Figure 22: Classification metrics vs. dataset size for all methods.
Figure 23 compares processing time for several approaches, including Adaptive Transfer Learning, Deep Belief Networks, CNN-LSTM-Transformer, GNN Ensemble Learning, and Proposed EDCRAN, with increasing dataset sizes. The EDCRAN has the lowest processing times across all dataset sizes and scales well with bigger datasets. EDCRAN processes 250,000 records in 50 s, whereas GNN Ensemble Learning and CNN-LSTM-Transformer take 105 and 100 s. Due to its lightweight dual-channel residual attention technique, which balances computational efficiency and feature extraction, EDCRAN processes data more efficiently. EDCRAN removes redundant features via SHE, reducing computing overhead. Its optimised hyperparameter tuning utilising Golden Jackal Optimisation (GJO) speeds convergence, increasing efficiency. Due to their ensemble methodologies and sequential processing architectures, GNN Ensemble Learning and CNN-LSTM-Transformer take longer to process. Large, unbalanced datasets are inefficiently processed using these approaches without adaptive pretreatment, such as DWBS. This chart shows EDCRAN’s applicability for real-time IoT with rapid and reliable intrusion detection.

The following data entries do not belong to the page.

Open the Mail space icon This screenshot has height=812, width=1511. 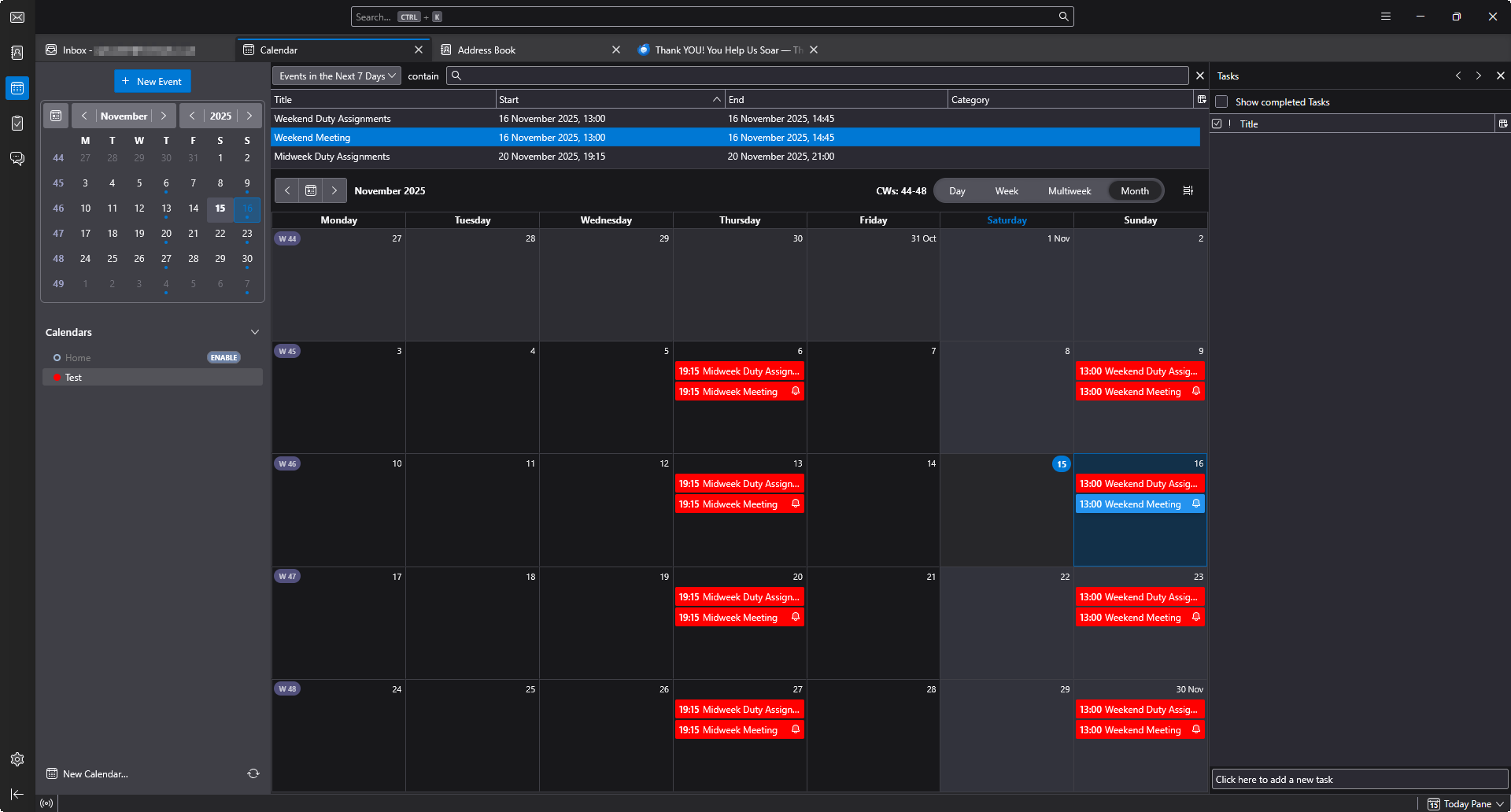pyautogui.click(x=17, y=17)
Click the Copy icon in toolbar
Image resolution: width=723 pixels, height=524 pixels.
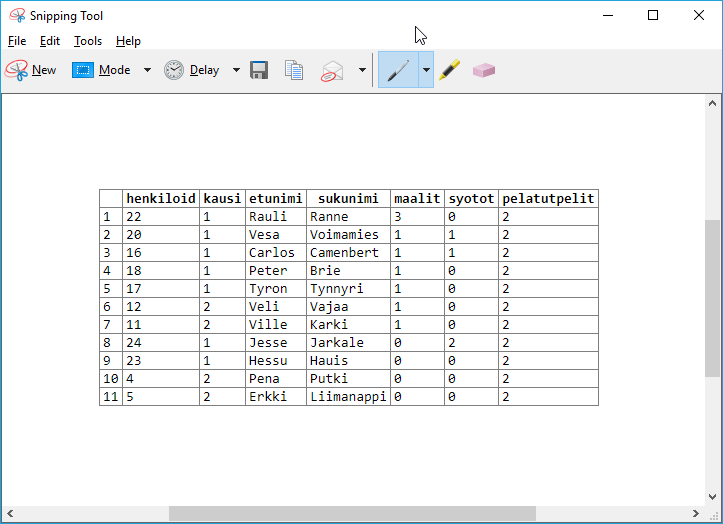coord(294,70)
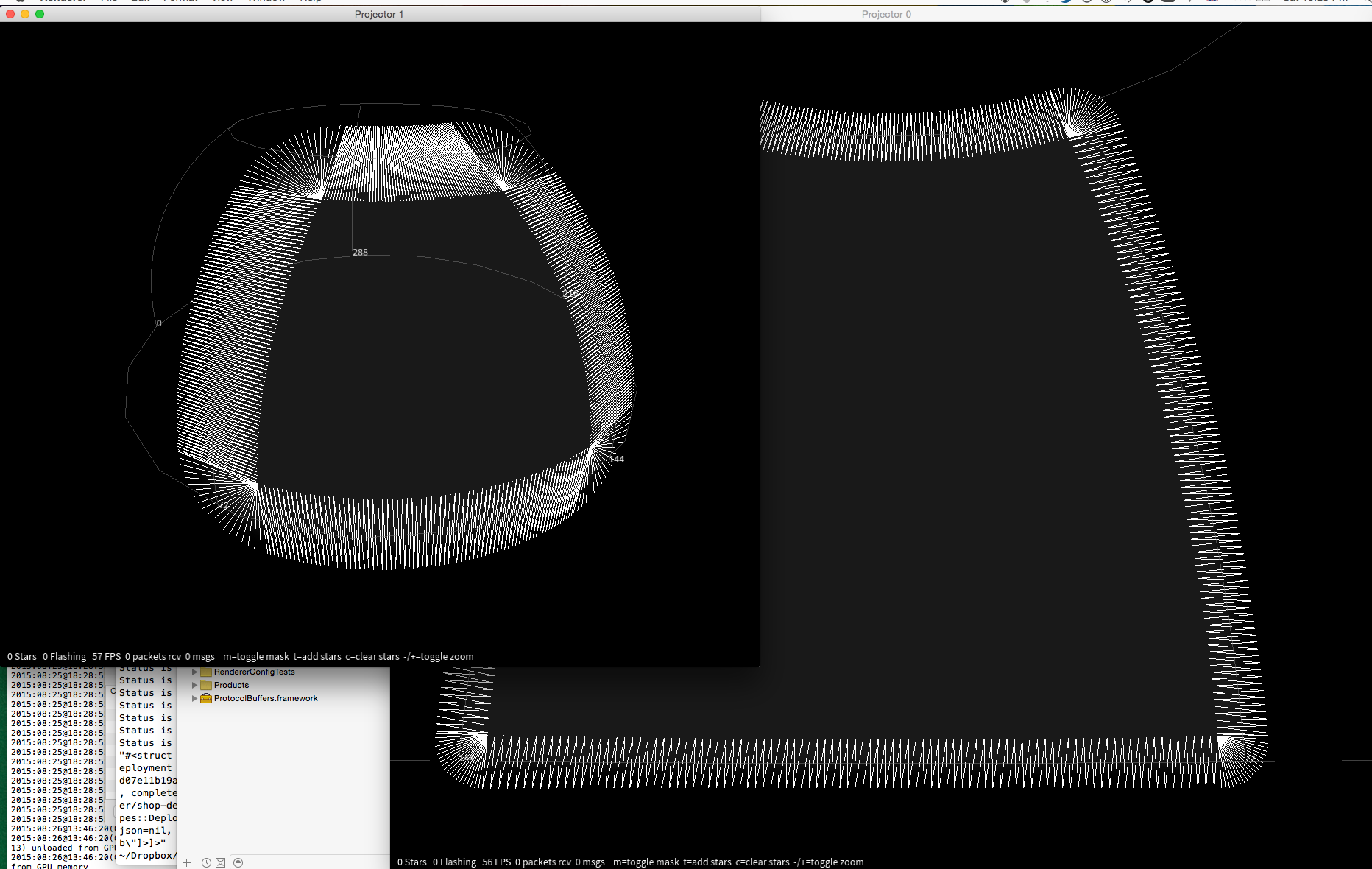The width and height of the screenshot is (1372, 869).
Task: Click the 288 marker label in Projector 1
Action: (x=360, y=252)
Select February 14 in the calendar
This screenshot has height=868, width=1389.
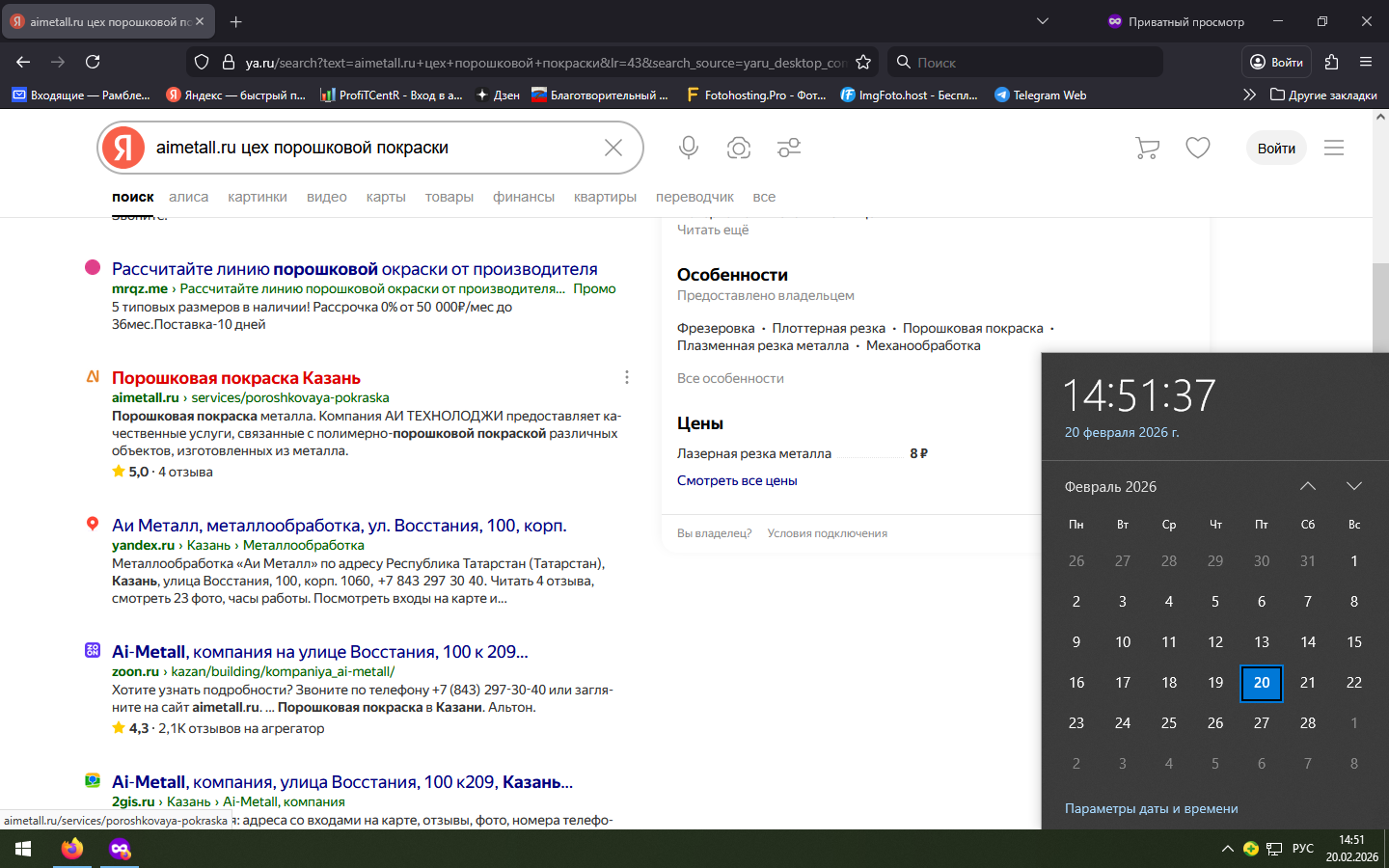(x=1308, y=642)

Figure 23: Processing time vs. dataset size.
As the dataset grows, Fig. 24 displays CPU and memory use for each strategy. The least resource-intensive approach is EDCRAN, with 42% CPU and 2.0 GB RAM for 250,000 entries. CNN-LSTM-Transformer and GNN Ensemble Learning require over 85% CPU and 7.8 GB RAM. By employing lightweight convolutional layers and attention approaches, EDCRAN’s scalable method simplifies computation. This maximizes resources. EDCRAN’s TAC and SCC handle global and local trends without further processing. The DWBS reduces rebalancing calculations, saving resources. Since they utilize ensemble techniques and deep recurrent structures, GNN Ensemble Learning and CNN-LSTM-Transformer consume more resources. EDCRAN is beneficial in resource-constrained settings like edge-based IoT setups where speed is crucial.
Figure 24: Resource usage (CPU and Memory) vs. dataset size.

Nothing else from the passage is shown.